“And yet he has his mortifications,” said a sensible man. “He wants a wife, and the princesses of the world will not furnish him with one.”
“What authority have you for saying so?” exclaimed the fiery Waldershare. “The princesses of the world would be great fools if they refused such a man, but I know of no authentic instance of such denial.”
“Well, it is the common rumour.”
“And, therefore, probably a common falsehood.”
“Were he wise,” said Mr. Bertie Tremaine, “King Florestan would not marry. Dynasties are unpopular; especially new ones. The present age is monarchical, but not dynastic. The king, who is a man of reach, and who has been pondering such circumstances all his life, is probably well aware of this, and will not be such a fool as to marry.”
“How is the monarchy to go on, if there is to be no successor?” inquired Trenchard. “You would not renew the Polish constitution?”
“The Polish constitution, by the by, was not so bad a thing,” said Mr. Bertie Tremaine. “Under it a distinguished Englishman might have mixed with the crowned heads of Europe, as Sir Philip Sidney nearly did. But I was looking to something superior to the Polish constitution, or perhaps any other; I was contemplating a monarchy with the principle of adoption. That would give you all the excellence of the Polish constitution, and the order and constancy in which it failed. It would realise the want of the age; monarchical, not dynastical, institutions, and it would act independent of the passions and intrigues of the multitude. The principle of adoption was the secret of the strength and endurance of Rome. It gave Rome alike the Scipios and the Antonines.”
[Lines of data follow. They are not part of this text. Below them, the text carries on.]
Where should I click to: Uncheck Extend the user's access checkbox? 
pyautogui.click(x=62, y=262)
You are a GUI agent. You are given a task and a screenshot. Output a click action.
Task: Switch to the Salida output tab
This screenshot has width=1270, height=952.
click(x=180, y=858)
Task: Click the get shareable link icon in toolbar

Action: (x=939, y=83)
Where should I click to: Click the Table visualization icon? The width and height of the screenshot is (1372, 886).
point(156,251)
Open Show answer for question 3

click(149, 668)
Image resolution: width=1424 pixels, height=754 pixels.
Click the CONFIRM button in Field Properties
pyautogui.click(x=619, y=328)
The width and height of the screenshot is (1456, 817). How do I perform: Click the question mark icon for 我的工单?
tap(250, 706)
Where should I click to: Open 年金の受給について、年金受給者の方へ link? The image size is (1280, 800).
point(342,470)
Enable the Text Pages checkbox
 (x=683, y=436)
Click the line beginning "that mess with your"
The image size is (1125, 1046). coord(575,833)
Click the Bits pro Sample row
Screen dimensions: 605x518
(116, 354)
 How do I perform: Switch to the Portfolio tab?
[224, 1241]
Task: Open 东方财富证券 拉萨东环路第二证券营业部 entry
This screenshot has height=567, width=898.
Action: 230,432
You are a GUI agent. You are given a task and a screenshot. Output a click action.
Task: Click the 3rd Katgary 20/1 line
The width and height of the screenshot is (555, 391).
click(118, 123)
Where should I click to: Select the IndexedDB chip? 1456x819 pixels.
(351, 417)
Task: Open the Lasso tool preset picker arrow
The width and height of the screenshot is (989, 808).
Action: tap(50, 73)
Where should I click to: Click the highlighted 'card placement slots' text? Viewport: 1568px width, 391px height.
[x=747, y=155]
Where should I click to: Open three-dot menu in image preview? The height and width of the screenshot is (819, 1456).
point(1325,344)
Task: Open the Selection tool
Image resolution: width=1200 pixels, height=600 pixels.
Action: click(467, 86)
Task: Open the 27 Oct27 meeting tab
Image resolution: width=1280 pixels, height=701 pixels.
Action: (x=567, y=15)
“A court would be rather dull without a woman at its head.”
“On the contrary,” said Mr. Bertie Tremaine. “It was Louis Quatorze who made the court; not his queen.”
“Well,” said Waldershare, “all the same, I fear King Florestan will adopt no one in this room, though he has several friends here, and I am one; and I believe that he will marry, and I cannot help fancying that the partner of this throne will not be as insignificant as Louis the Fourteenth’s wife, or Catherine of Braganza.”